-- BEGIN --
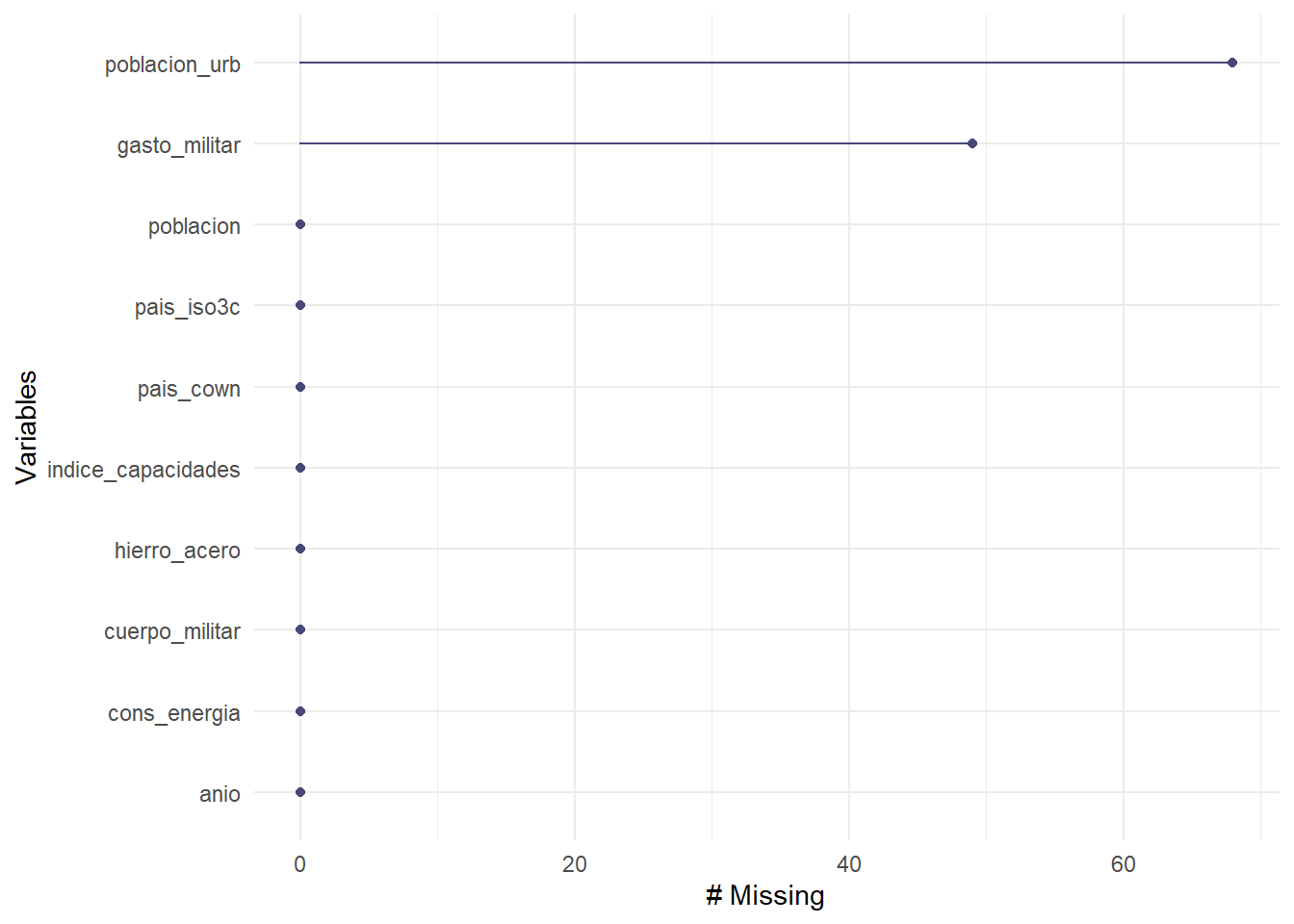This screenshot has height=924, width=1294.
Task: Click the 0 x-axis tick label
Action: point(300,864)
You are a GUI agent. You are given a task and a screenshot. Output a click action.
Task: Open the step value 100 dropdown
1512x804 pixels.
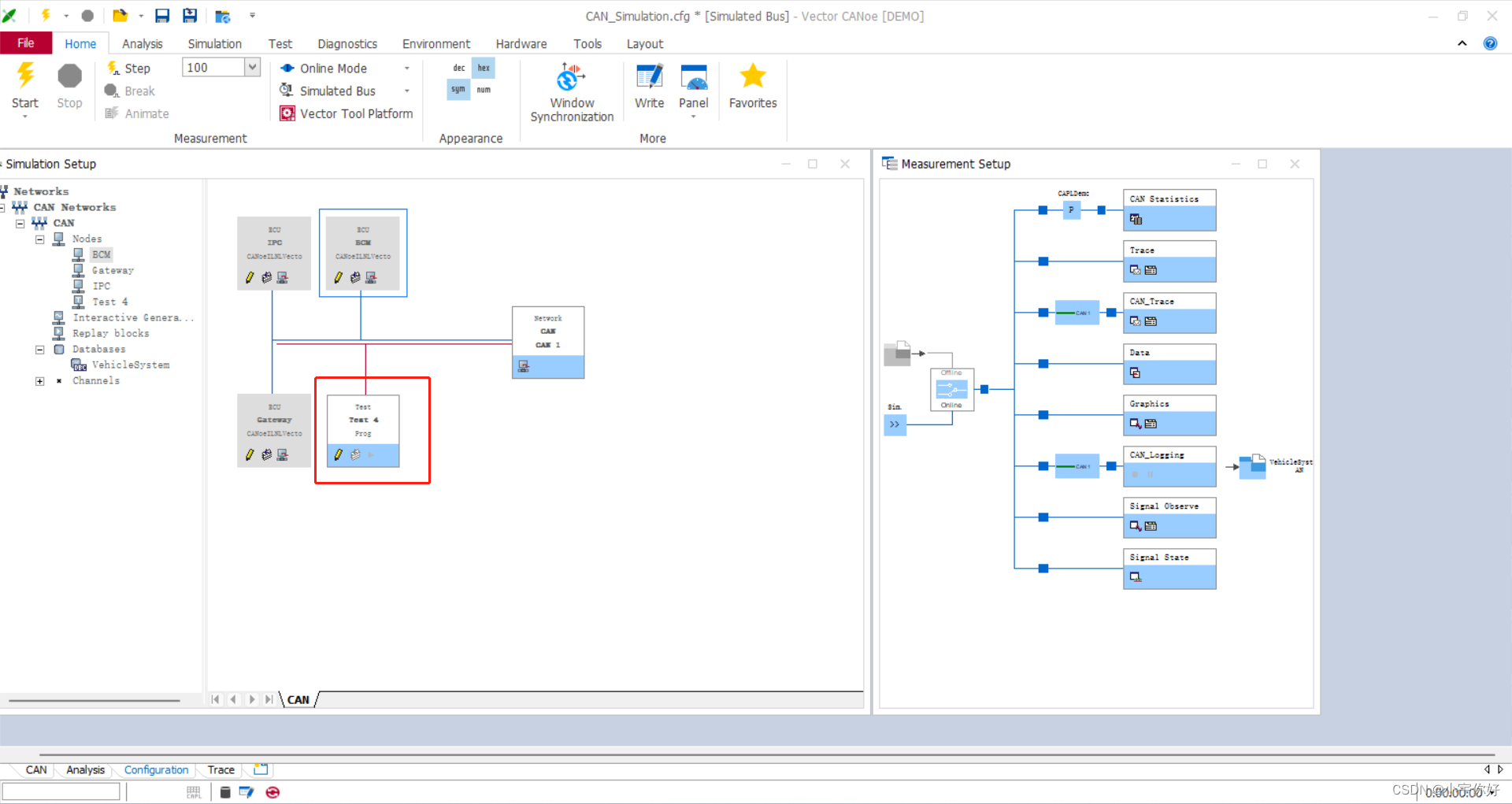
-- END --
BRIEF
Reproduce all of the data above word for word, leaving out the images.

REPLY
This screenshot has height=924, width=1294.
Task: Click the 0 x-axis tick label
Action: point(300,864)
You are a GUI agent. You are given a task and a screenshot. Output a click action.
Task: Open the step value 100 dropdown
1512x804 pixels.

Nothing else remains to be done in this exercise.